§ THE TASK
Scan the records for the string "agent"; copy each line where it occurs.
-=-=-=-=-
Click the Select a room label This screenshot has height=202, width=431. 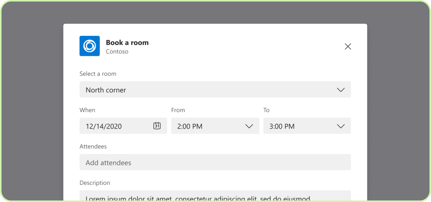pos(98,74)
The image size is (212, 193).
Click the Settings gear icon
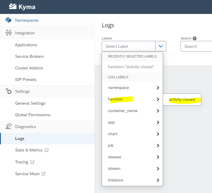click(x=9, y=91)
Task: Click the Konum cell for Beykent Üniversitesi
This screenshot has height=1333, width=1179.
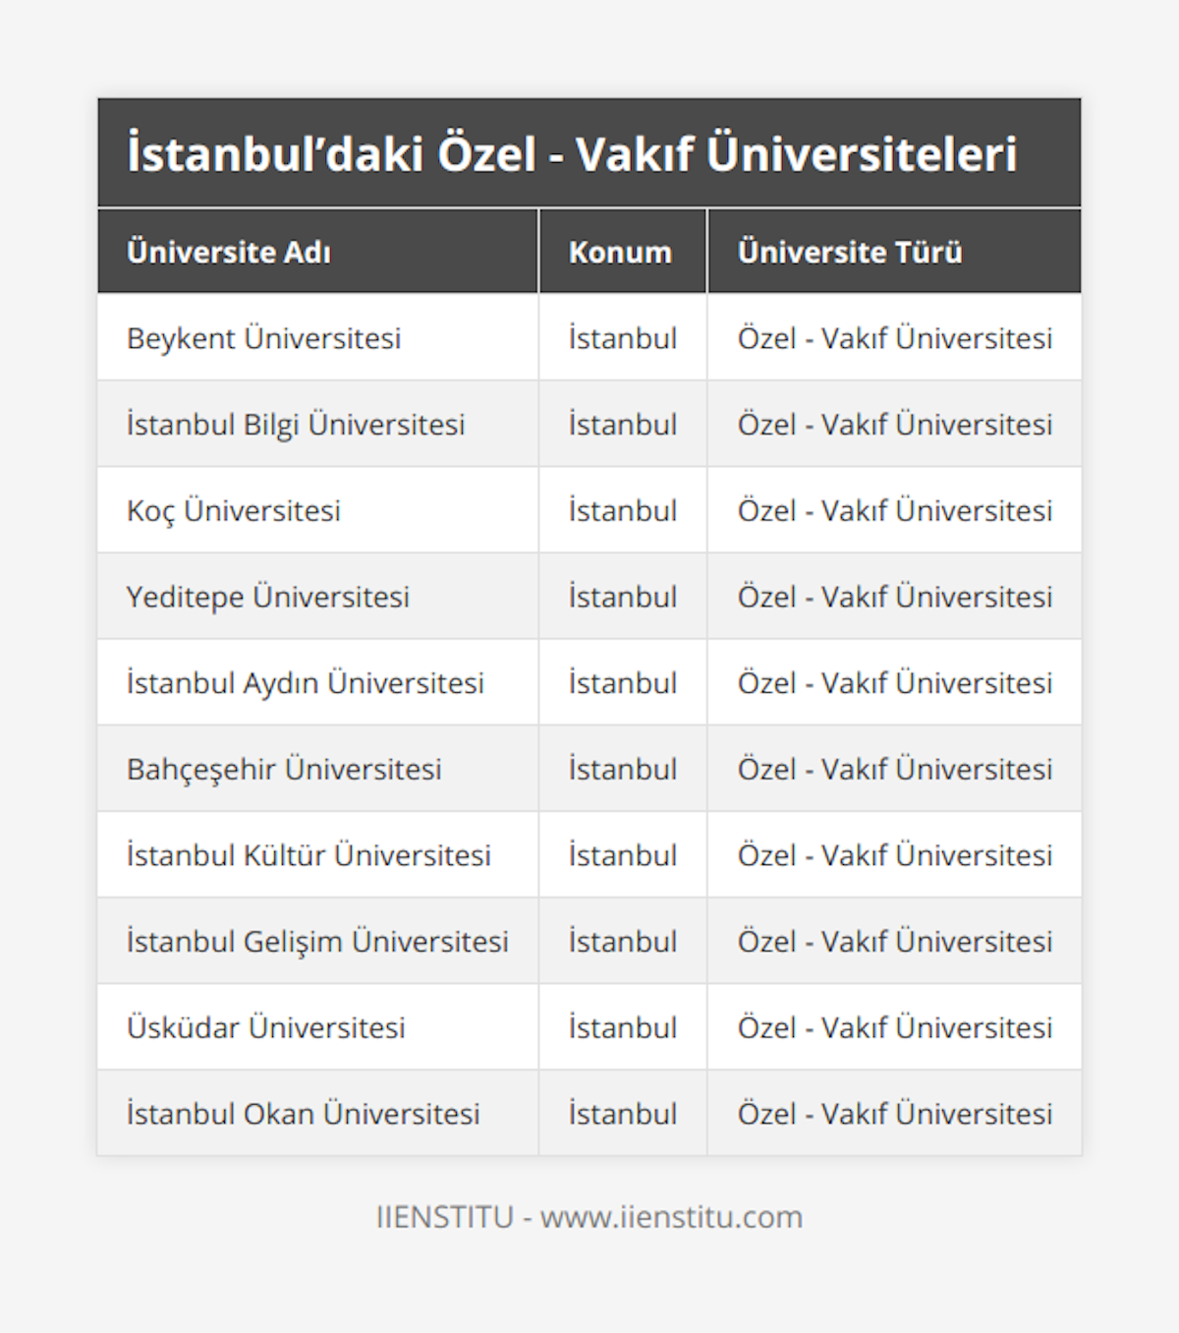Action: coord(623,338)
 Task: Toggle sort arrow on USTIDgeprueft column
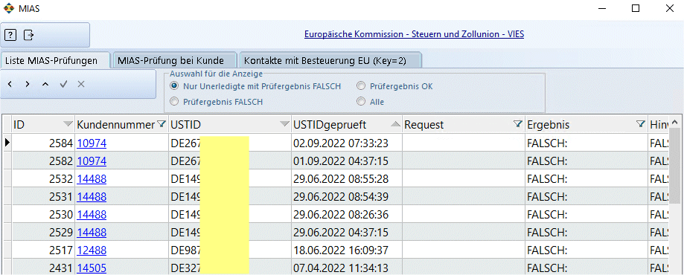(x=395, y=125)
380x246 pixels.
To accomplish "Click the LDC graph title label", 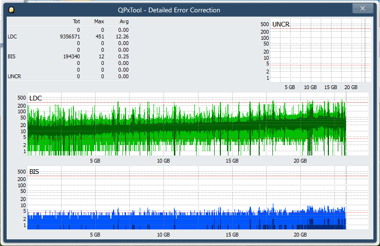I will 36,98.
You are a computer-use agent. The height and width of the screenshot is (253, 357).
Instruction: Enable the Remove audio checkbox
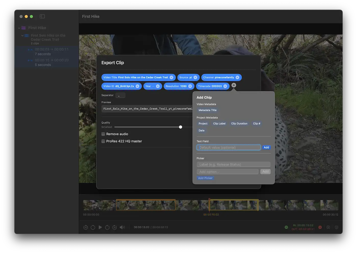(x=103, y=134)
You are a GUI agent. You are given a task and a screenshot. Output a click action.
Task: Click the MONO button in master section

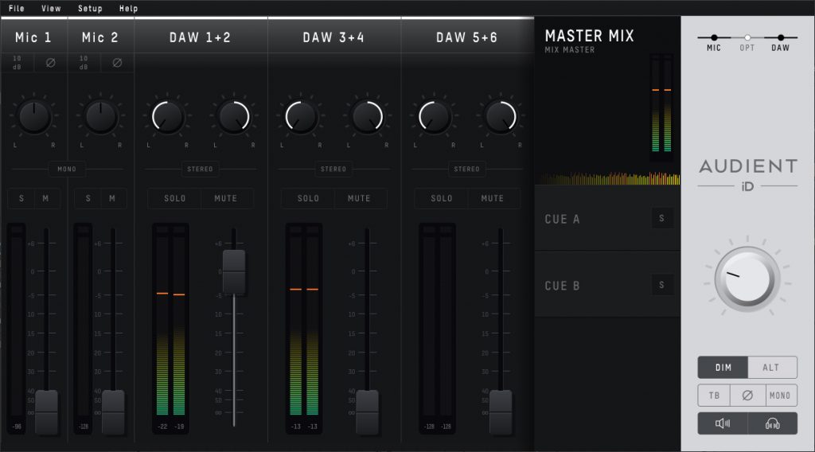[781, 395]
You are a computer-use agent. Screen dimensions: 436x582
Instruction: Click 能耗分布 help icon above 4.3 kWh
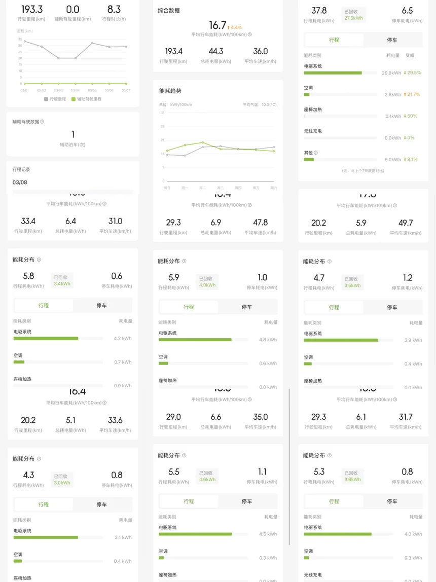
-=-=-=-=-
§ WORKED SOLUTION
You are a computer-use agent. The height and width of the screenshot is (253, 357).
You are a GUI agent. You are given a task and a screenshot. Output a click action.
You are a computer-use agent. Screen dimensions: 436x582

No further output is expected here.